Reproduce the items from the line containing "You are a GUI" down to the line containing "(571, 1081)", swapping "click action" for "tap action" and changing nothing else; omit the pictures from your answer.
※ ※ ※
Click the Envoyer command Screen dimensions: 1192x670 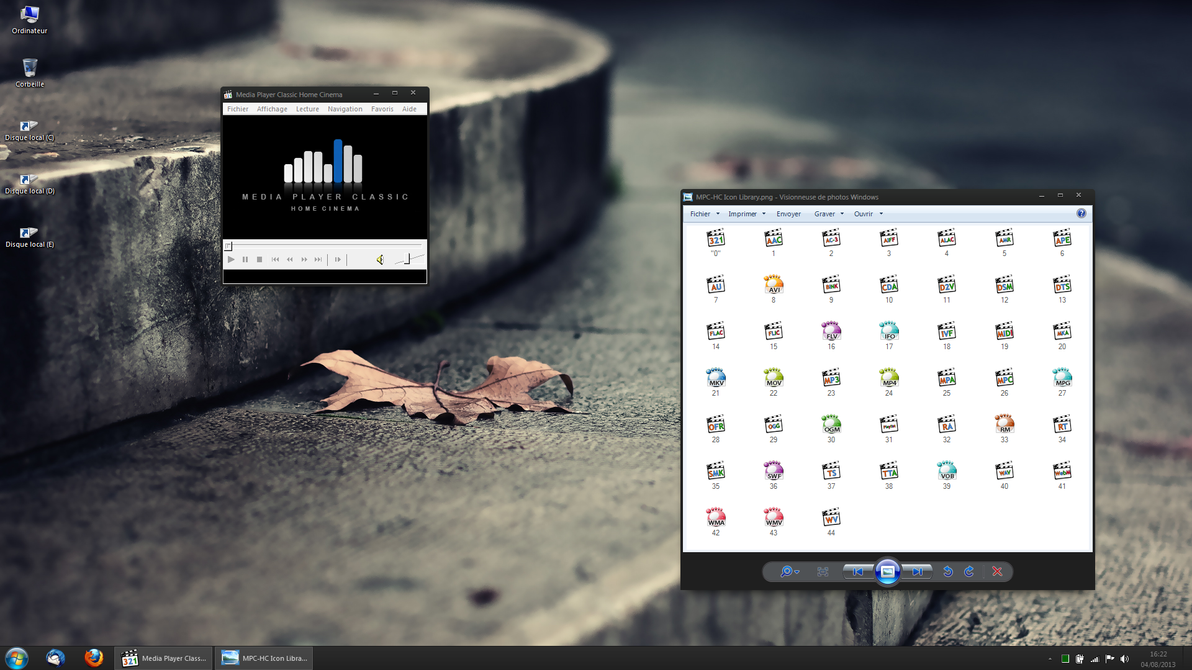coord(788,213)
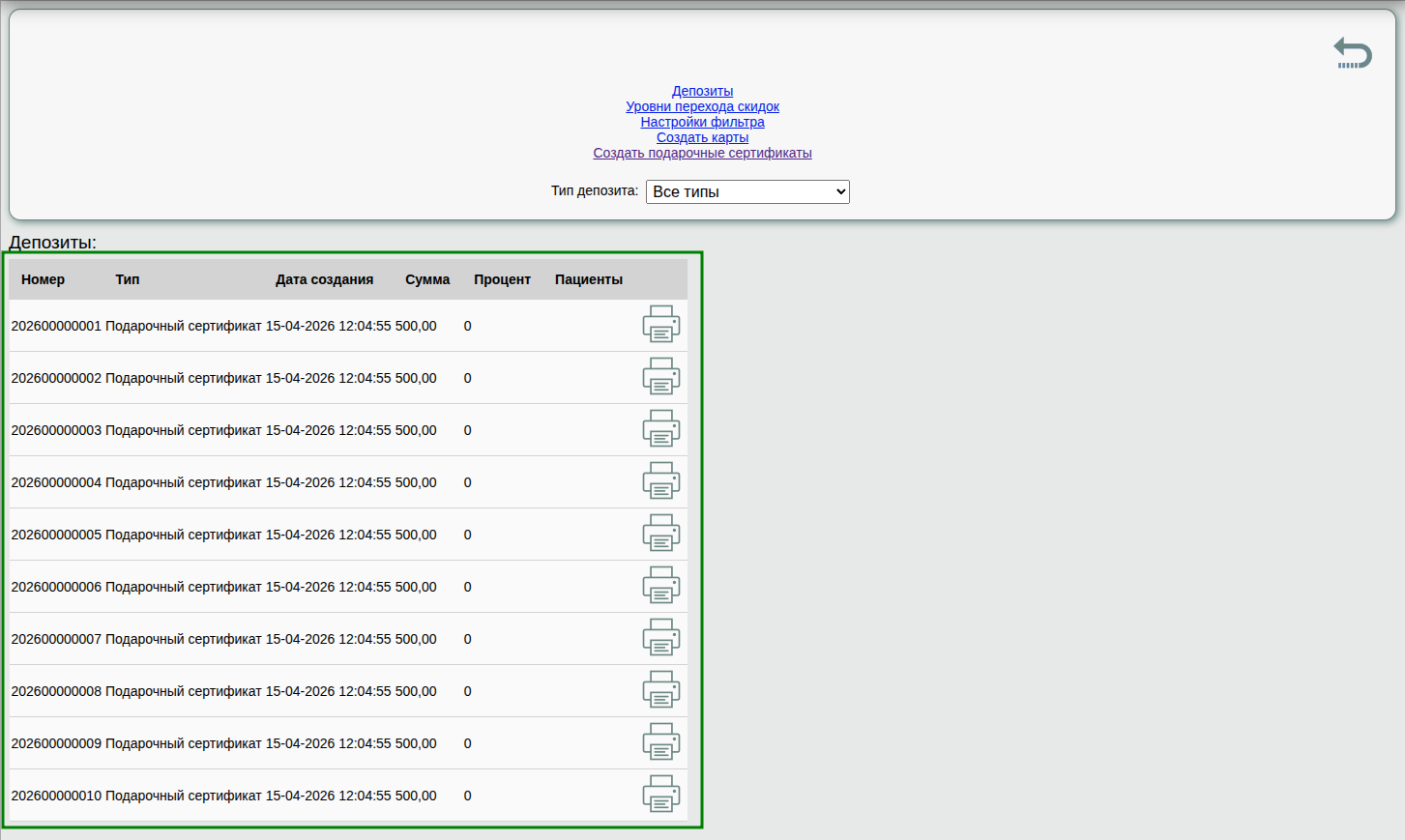Click printer icon for deposit 202600000005
Screen dimensions: 1405x840
(661, 534)
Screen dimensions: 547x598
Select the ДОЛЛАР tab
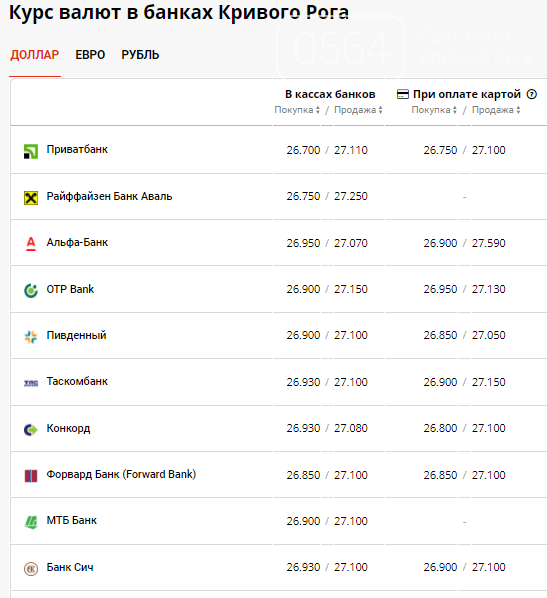click(x=35, y=55)
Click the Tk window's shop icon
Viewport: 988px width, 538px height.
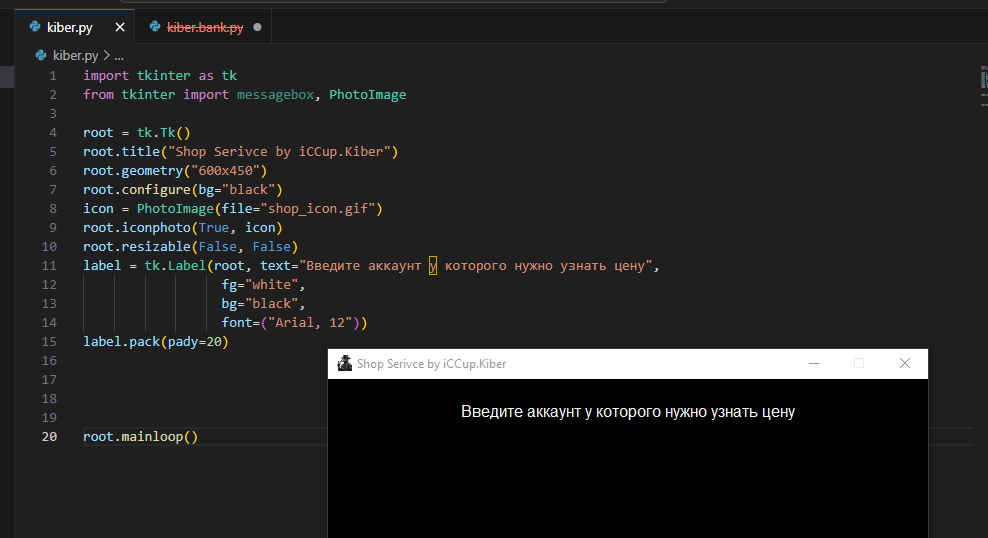point(345,363)
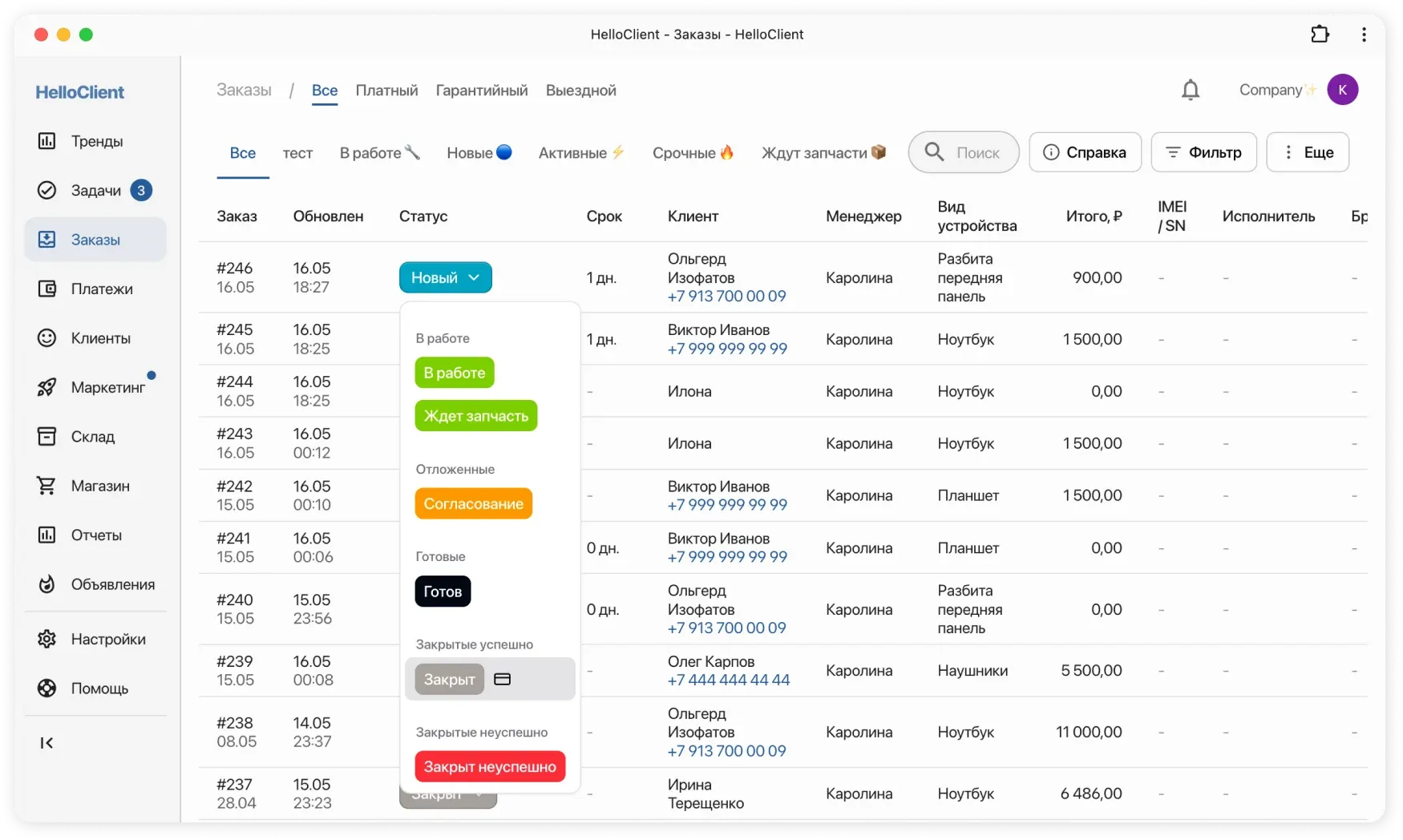This screenshot has width=1403, height=840.
Task: Open the Warehouse box icon
Action: pos(47,437)
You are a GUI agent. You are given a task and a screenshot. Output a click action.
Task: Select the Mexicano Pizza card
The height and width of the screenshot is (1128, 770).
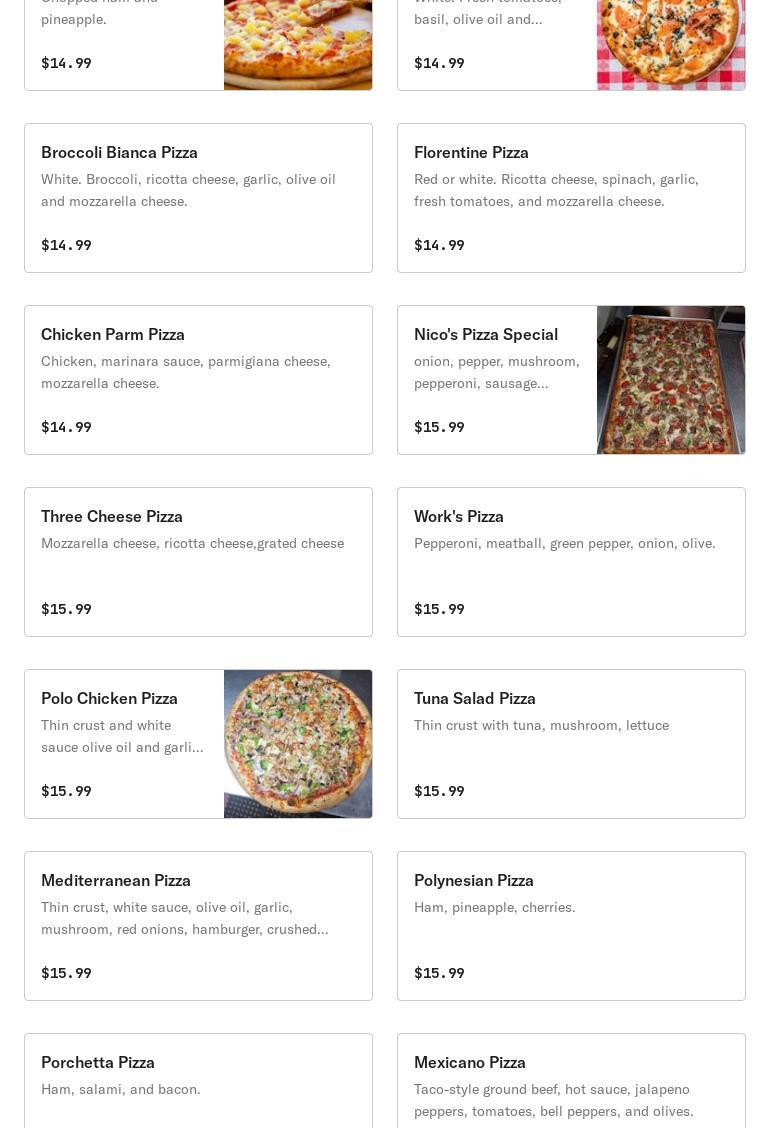(571, 1081)
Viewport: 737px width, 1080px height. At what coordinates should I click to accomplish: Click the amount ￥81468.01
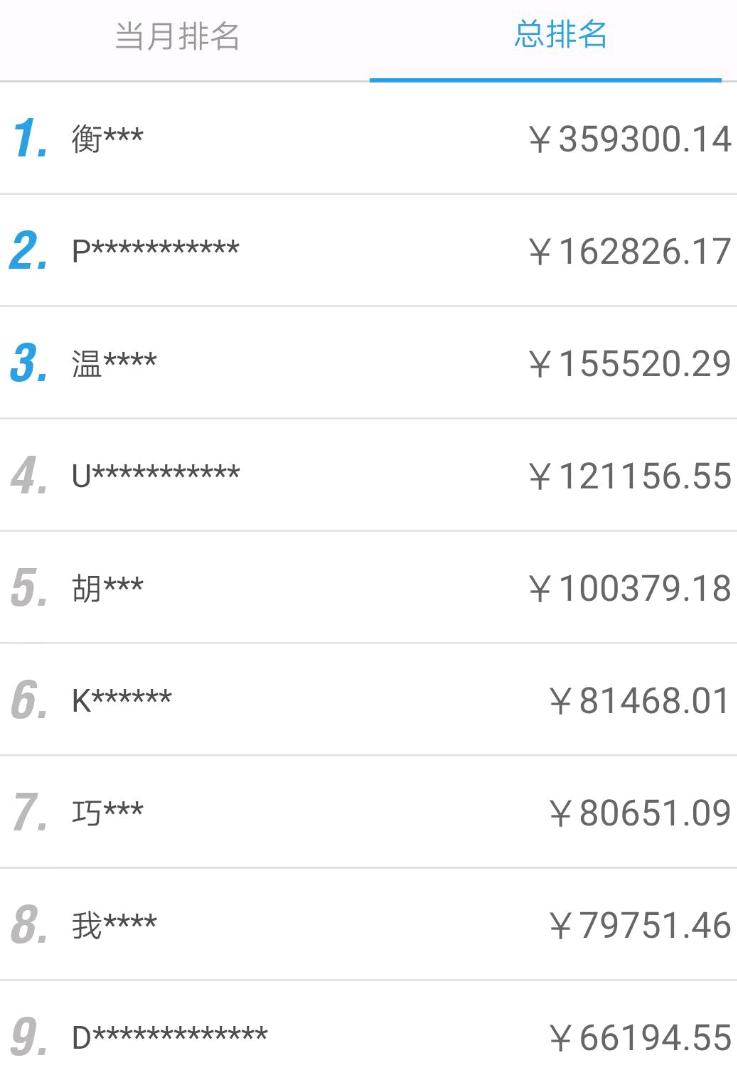(x=640, y=700)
※ ※ ※
- [COMPLETE RESPONSE]
You are a GUI agent. You are given a task and a screenshot. Output a tap action.
Task: Select the Mexicano Pizza card
The height and width of the screenshot is (1128, 770).
(571, 1081)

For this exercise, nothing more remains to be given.